### Task objective:
Your answer should be the records below, repeated exactly as they stand.

Stored records:
_ _ _

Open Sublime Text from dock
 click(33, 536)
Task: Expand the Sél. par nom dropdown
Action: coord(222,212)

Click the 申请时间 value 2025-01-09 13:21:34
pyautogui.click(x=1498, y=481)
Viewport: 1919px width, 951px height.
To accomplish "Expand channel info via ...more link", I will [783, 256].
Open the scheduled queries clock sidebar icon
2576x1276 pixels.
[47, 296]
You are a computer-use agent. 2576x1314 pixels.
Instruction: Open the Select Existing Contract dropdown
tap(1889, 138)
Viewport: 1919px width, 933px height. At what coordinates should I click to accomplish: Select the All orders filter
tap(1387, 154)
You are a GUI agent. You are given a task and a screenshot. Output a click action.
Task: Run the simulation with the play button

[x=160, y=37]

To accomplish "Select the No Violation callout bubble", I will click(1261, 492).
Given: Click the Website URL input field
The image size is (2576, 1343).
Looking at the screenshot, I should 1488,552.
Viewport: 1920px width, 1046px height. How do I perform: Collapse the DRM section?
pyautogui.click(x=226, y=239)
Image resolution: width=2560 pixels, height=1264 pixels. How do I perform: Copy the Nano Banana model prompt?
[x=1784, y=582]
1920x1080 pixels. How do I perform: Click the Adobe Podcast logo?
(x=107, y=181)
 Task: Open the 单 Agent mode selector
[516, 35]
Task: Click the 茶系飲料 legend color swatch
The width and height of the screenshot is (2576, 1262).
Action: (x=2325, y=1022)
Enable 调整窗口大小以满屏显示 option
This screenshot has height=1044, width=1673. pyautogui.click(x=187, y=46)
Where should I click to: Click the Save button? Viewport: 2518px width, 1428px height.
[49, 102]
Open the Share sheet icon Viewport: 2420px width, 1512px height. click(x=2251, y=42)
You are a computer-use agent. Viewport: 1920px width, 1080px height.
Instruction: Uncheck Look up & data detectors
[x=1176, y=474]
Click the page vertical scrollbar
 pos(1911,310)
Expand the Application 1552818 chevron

_ _ _

### Response box:
Open Sublime Text from dock
 click(33, 536)
Task: Expand the Sél. par nom dropdown
Action: coord(222,212)

Click the 申请时间 value 2025-01-09 13:21:34
pyautogui.click(x=1498, y=481)
Viewport: 1919px width, 951px height.
To accomplish "Expand channel info via ...more link", I will [783, 256].
Open the scheduled queries clock sidebar icon
2576x1276 pixels.
[47, 296]
You are a computer-use agent. 2576x1314 pixels.
Instruction: Open the Select Existing Contract dropdown
tap(1889, 138)
Viewport: 1919px width, 933px height. At what coordinates should I click to accomplish: Select the All orders filter
tap(1387, 154)
You are a GUI agent. You are given a task and a screenshot. Output a click action.
Task: Run the simulation with the play button

[x=160, y=37]

To accomplish "Select the No Violation callout bubble", I will click(1261, 492).
Given: Click the Website URL input field
The image size is (2576, 1343).
Looking at the screenshot, I should 1488,552.
Viewport: 1920px width, 1046px height. How do I perform: Collapse the DRM section?
pyautogui.click(x=226, y=239)
Image resolution: width=2560 pixels, height=1264 pixels. How do I perform: Copy the Nano Banana model prompt?
[x=1784, y=582]
1920x1080 pixels. How do I perform: Click the Adobe Podcast logo?
(x=107, y=181)
 Task: Open the 单 Agent mode selector
[516, 35]
Task: Click the 茶系飲料 legend color swatch
The width and height of the screenshot is (2576, 1262).
Action: (x=2325, y=1022)
Enable 调整窗口大小以满屏显示 option
This screenshot has height=1044, width=1673. pyautogui.click(x=187, y=46)
Where should I click to: Click the Save button? Viewport: 2518px width, 1428px height.
[49, 102]
Open the Share sheet icon Viewport: 2420px width, 1512px height. click(x=2251, y=42)
You are a computer-use agent. Viewport: 1920px width, 1080px height.
Instruction: Uncheck Look up & data detectors
[x=1176, y=474]
Click the page vertical scrollbar
 pos(1911,310)
Expand the Application 1552818 chevron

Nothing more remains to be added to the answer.